The 99th original article focuses on "personal growth and wealth freedom, the logic of world operation, AI quantitative investment".
It's the 99th article, and the first 100 original small goals are about to be completed, which is very good.
What will be the effect if you insist on doing one thing for 1000 days? Let's wait and see.
The articles in the past few days have talked about data ( hdf5: suitable quantified storage format for dataframe compatible with pandas ), feature engineering ( factor feature engineering: based on pandas and talib (code) ), single factor evaluation ( [Weekly research report] AI Alphalens of quantitative feature engineering: a set of general tools for analyzing alpha factors ), today I will talk about the model.
First combine financial modeling with the machine learning process:
01 Data preparation, feature engineering and labeling
def feature_engineer(df):
features = []
for p in [1, 5, 20, 60]:
features.append('mom_{}'.format(p))
df['mom_{}'.format(p)] = df['close'].pct_change(p)
df['f_return_1'] = np.sign(df['close'].shift(-1) / df['close'] - 1)
features.append('code')
features.append('f_return_1')
print(features)
df = df[features]
return df
import pandas as pd
symbols = ['SPX', '000300.SH']
dfs = []
with pd.HDFStore('data/index.h5') as store:
for symbol in symbols:
df = store[symbol]
df['close'] = df['close'] / df['close'].iloc[0]
df = feature_engineer(df)
dfs.append(df)
all = pd.concat(dfs)
# all.set_index([all.index,'code'],inplace=True)

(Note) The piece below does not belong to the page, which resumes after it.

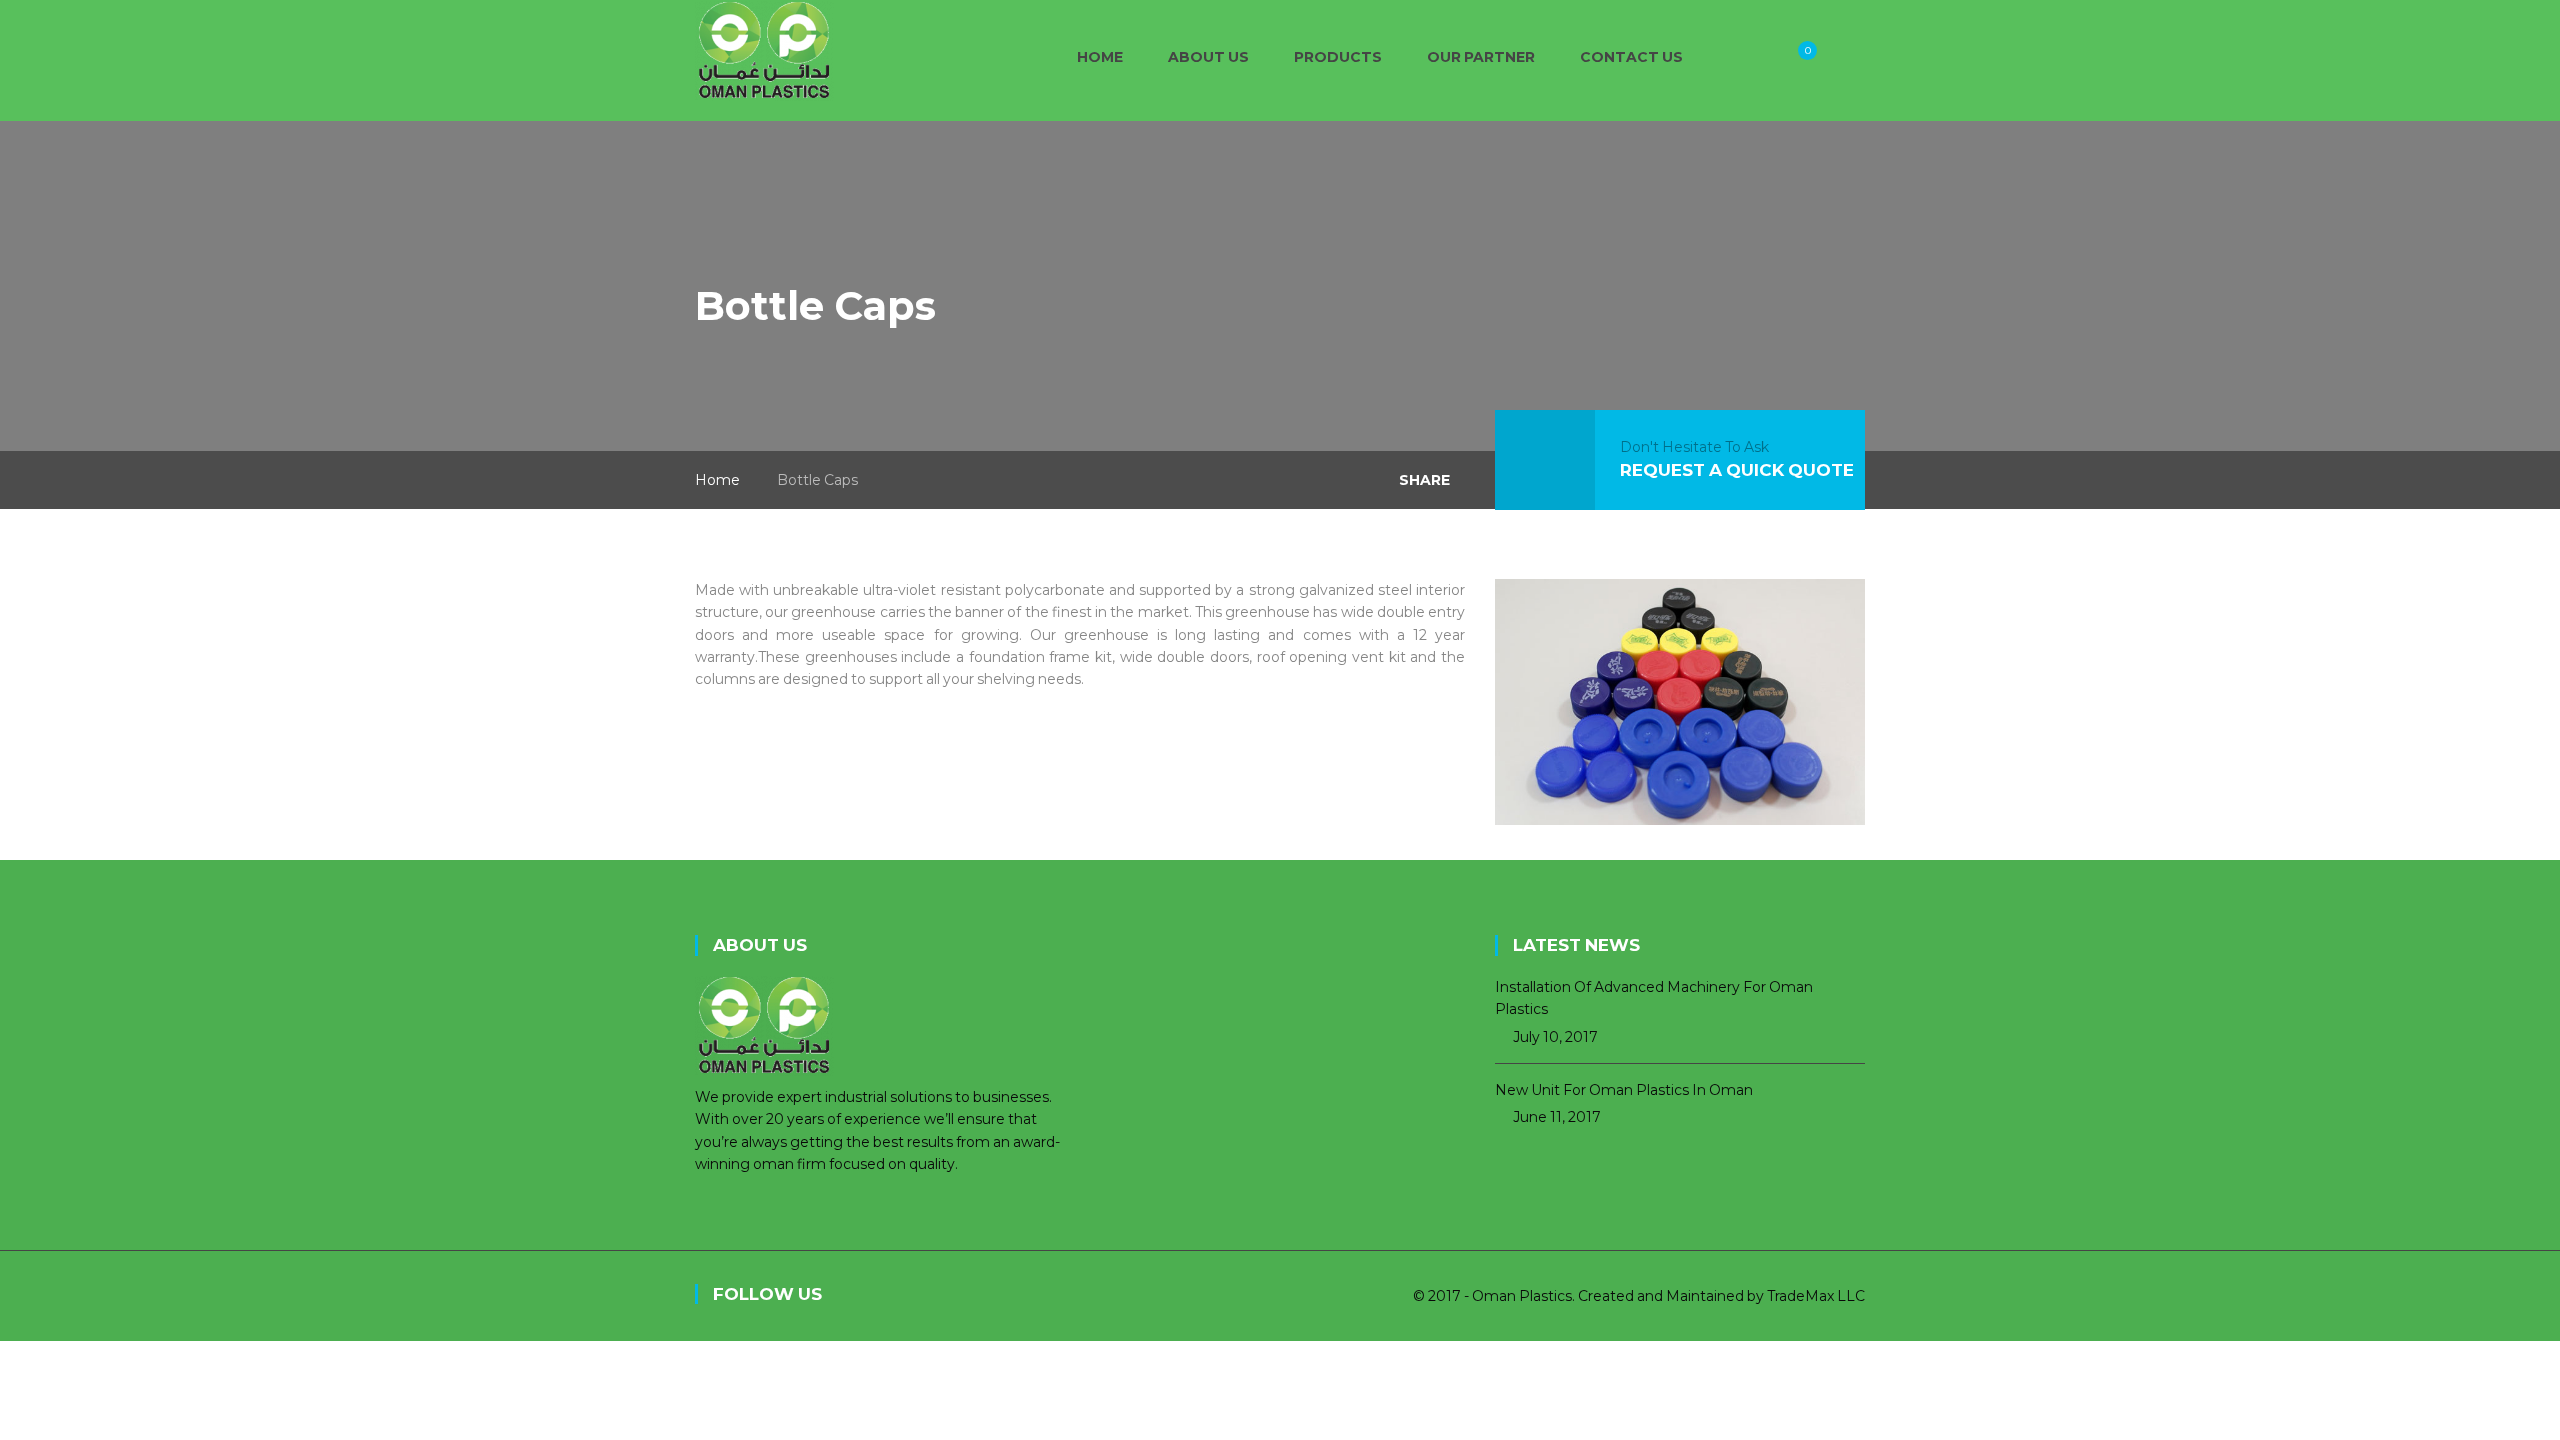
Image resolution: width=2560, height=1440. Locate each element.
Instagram (960, 1296)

all.sort_index(ascending=True, level=0, inplace=True)
all.dropna(inplace=True)
all
Here we get the feature engineering and labeled data set,
This process is generic:
02 Divide the dataset
import numpy as np
import datetime
def get_date_by_percent(start_date,end_date,percent):
days = (end_date - start_date).days
target_days = np.trunc(days * percent)
target_date = start_date + datetime.timedelta(days=target_days)
#print days, target_days,target_date
return target_date
def split_dataset(df,input_column_array,label,split_ratio):
split_date = get_date_by_percent(df.index[0],df.index[df.shape[0]-1],split_ratio)
input_data = df[input_column_array]
output_data = df[label]
# Create training and test sets
X_train = input_data[input_data.index < split_date]
X_test = input_data[input_data.index >= split_date]
Y_train = output_data[output_data.index < split_date]
Y_test = output_data[output_data.index >= split_date]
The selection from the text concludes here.